| GIVEN EXERCISE |
Copy out the records word for word, from the line containing "The width and height of the screenshot is (590, 368)." through the end of the records, leaving out the pictures.

================================

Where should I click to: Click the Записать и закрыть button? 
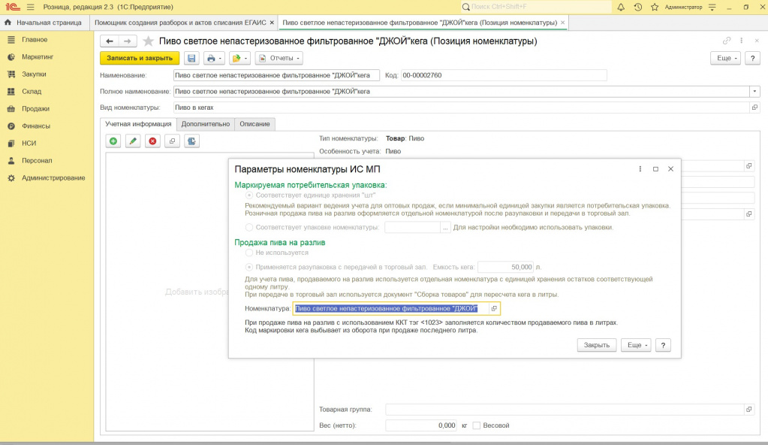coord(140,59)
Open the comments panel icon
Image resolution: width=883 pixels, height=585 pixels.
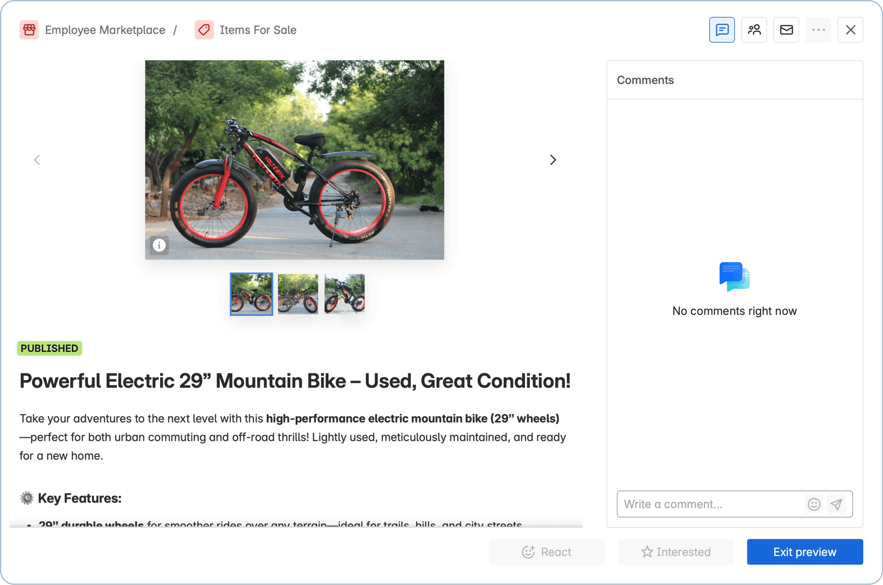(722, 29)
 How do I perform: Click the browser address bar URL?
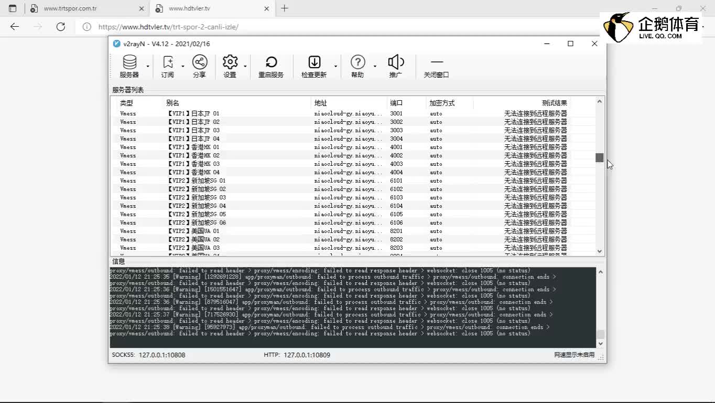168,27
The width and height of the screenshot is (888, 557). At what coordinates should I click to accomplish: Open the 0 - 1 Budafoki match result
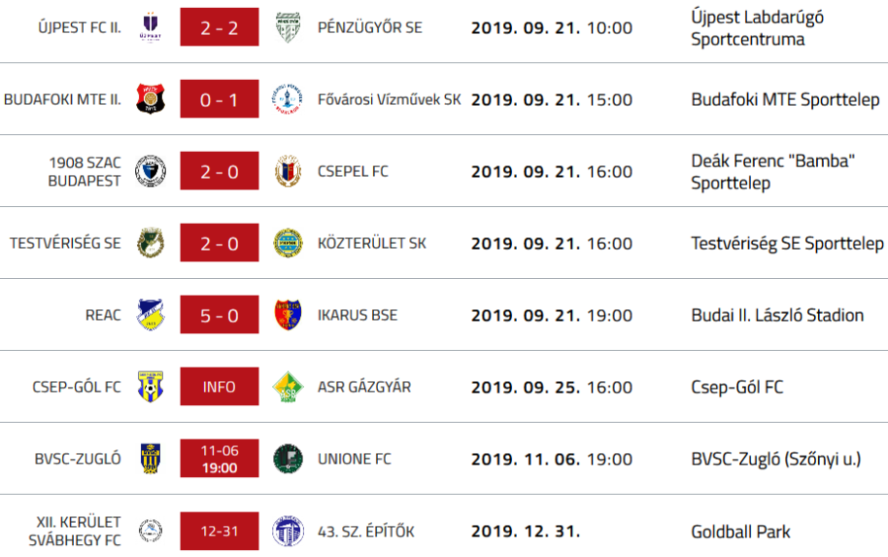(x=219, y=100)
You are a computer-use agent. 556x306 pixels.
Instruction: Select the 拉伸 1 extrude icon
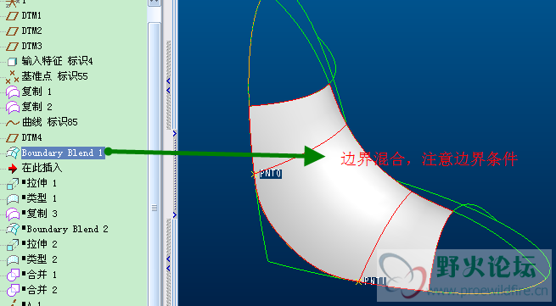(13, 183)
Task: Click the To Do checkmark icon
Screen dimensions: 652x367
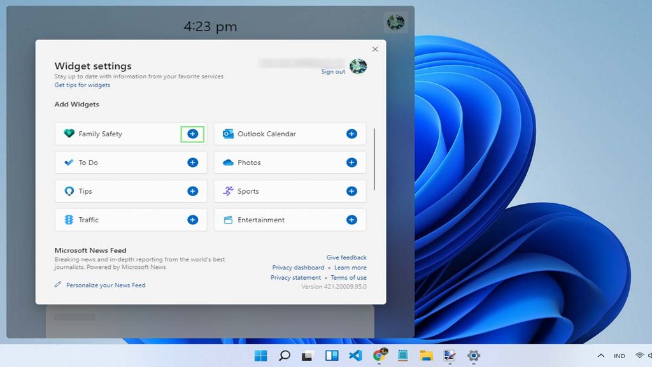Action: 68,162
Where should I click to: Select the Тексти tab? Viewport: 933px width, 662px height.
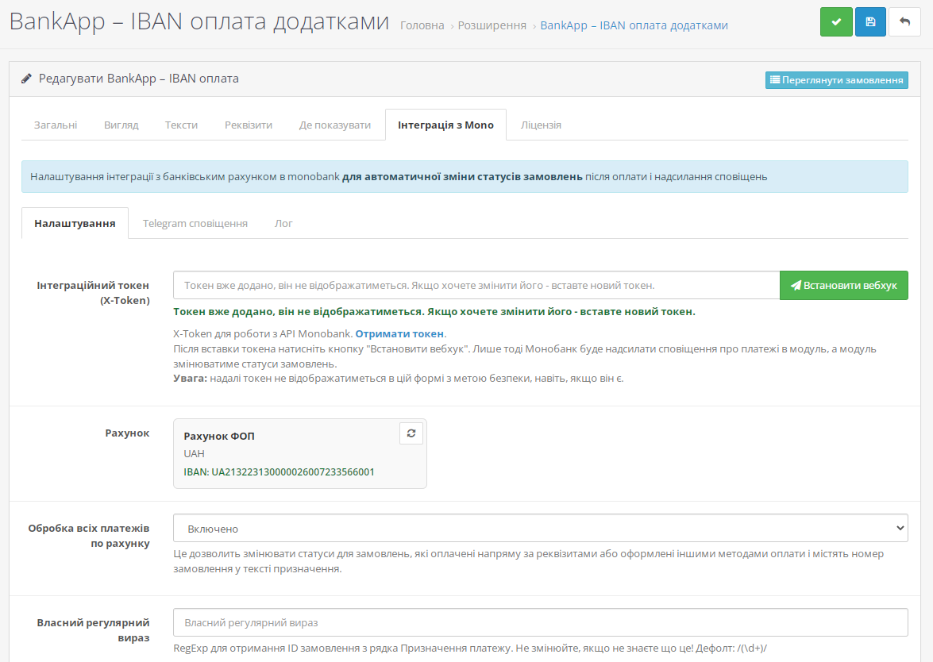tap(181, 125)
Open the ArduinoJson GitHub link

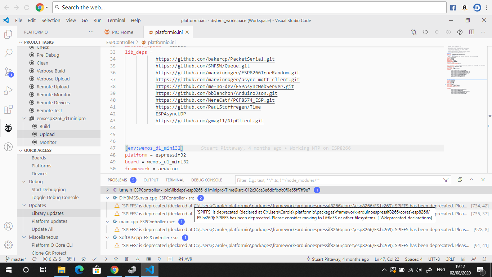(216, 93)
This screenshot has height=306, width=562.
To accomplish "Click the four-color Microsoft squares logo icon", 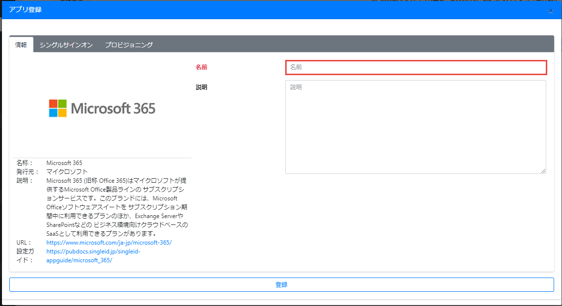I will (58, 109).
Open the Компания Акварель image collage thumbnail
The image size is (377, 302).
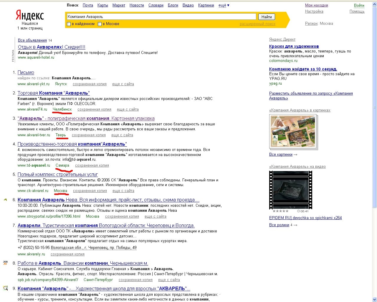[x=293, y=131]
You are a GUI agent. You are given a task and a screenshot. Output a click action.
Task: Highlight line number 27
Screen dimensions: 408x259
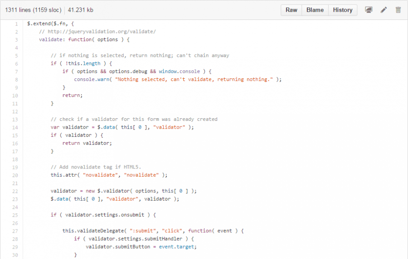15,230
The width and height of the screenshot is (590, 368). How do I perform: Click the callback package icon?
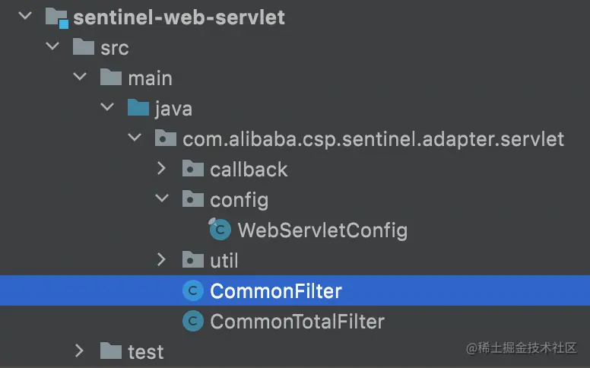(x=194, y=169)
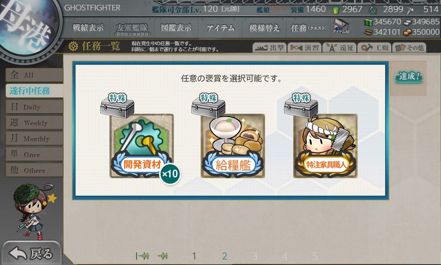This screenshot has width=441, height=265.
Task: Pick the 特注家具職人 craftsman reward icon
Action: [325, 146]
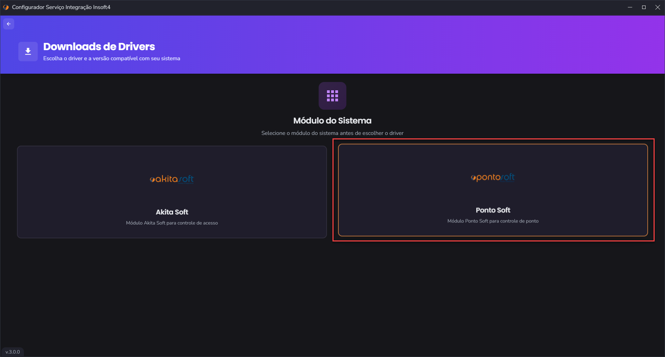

================================

| SOLUTION TO THIS EXERCISE |
The width and height of the screenshot is (590, 368). How do I perform: Click the callback package icon?
(x=194, y=169)
This screenshot has width=441, height=265.
Task: Pick the 特注家具職人 craftsman reward icon
Action: [325, 146]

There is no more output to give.